Day 3: Sewing the Front Facings & Darts
Now that we have all of our pattern pieces ready, it’s time to start sewing our skirt. Today we are going to fold and topstitch the front facings, sew the darts and the side seams. It might seem like a lot but it doesn't take too long. Happy sewing!
Note: If you are making a lined skirt, skip to Day 4. If you’re not doing a lining, then start by making the front facings. You already applied the interfacing for Day 2 and now it’s time fold and topstitch.
MAKE THE FRONT FACINGS
Start by folding the long angled edge to the wrong side .5 inch and press. It's really handy to use one of these little rulers called a sewing gauge to check the measurements of your fold.
Then fold it in again along the fold line (also where the interfacing ends) and press. To make the top stitching easier, I like to glue baste the facing in place using a water soluble glue stick or wonder under fusible tape.
TOPSTITCH THE FACING
I recommend testing out your topstitching on an interfaced scrap of fabric before stitching your skirt. This is a great way to test the stitch length and color. Plus you’ll get a little practice and make sure the machine is threaded correctly.
With a slightly longer stitch length than normal (I use 3.0), topstitch close to the folded edge for both the left and the right sides. I recommend stitching slowly to make sure your stitches are even and properly aligned to the edge of the facing.
If you’re feeling adventurous, you can do two rows of topstitching or try out a decorative stitch. Here is an example of an alternate way to topstitch the skirt. This is a mini version of the skirt made from a heavy non-stretch denim. I used a denim topstitching thread (thicker than normal thread) to make parallel lines of stitching. I love how something as simple as lines of stitching can elevate the look of a basic skirt. Now, do a little happy dance and admire your topstitching. Maybe even instagram it.
SEWING THE DARTS
Darts are really cool little folds in the fabric that give the garment shape. They might seem intimidating but they are really very easy. And if you mess up, you have a seam ripper handy to try again. To make a dart, fold the fabric right sides together matching the dots and pin. To make sure I get everything lined up, I stick a pin in the center of a dot, fold the fabric and stick the end of the pin out the other side. Repeat for the next set of dots. The fold will go directly through the dot at the end point of the dart. Insert a pin so that it lines up with the end point.

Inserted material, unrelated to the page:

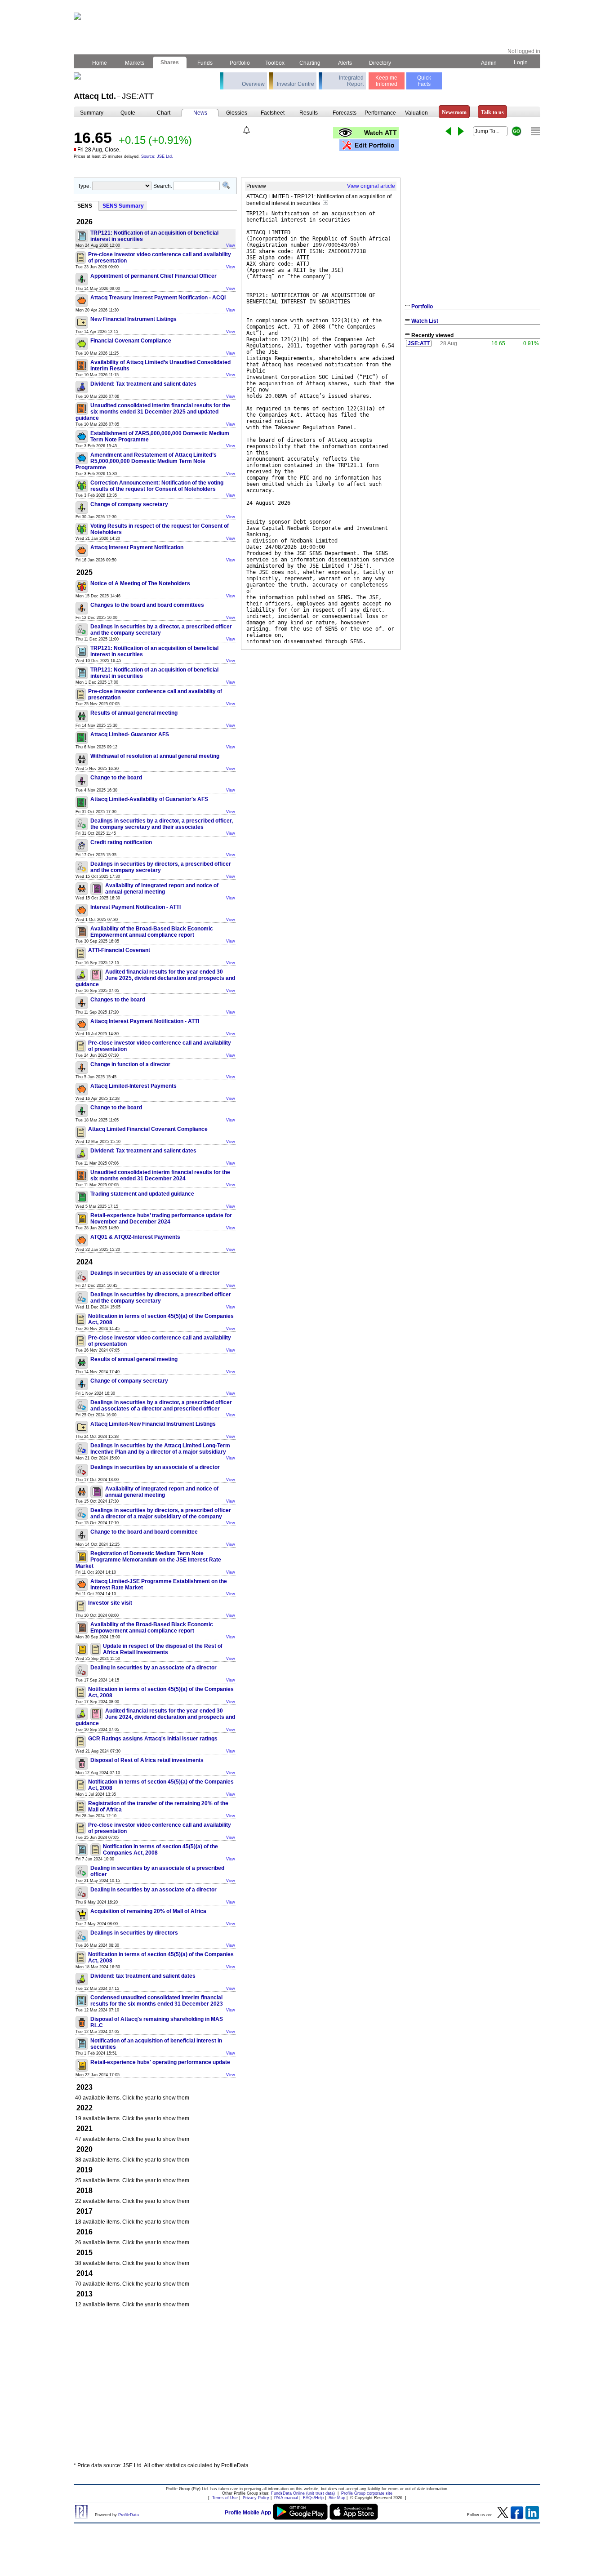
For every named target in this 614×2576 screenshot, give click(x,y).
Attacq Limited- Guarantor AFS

Starting at the waistband, stitch along the dart line ending at the dart point. You’re essentially connecting the dots with a line of stitching. Some people like to mark the stitching line however as these are pretty short darts, I just eyeball it. You don’t need to backstitch at the point and you really shouldn’t backstitch because it could make the point a little wonky. Instead, when you get to the end of the dart, raise your presser foot, pinch the end of the dart between your fingers and gently pull it away from the machine. Cut the threads about 4 inches (10 cm) long and tie in a knot close to the fabric. Trim thread. Repeat for the rest of the darts. Press the darts towards the center.
Now is a good time to finish your side seams. I personally find it easier to finish the raw edge before sewing the seam but you can do it afterwards. For this fabric, I finished the raw edges with my serger. I turned off the knife so it didn’t cut away any of the seam allowance. You can also use a zig zag stitch on a conventional machine or get all fancy and sew some french seams. Pin the fronts to the back at the side seams with right sides together and stitch using a 5/8 inch seam allowance.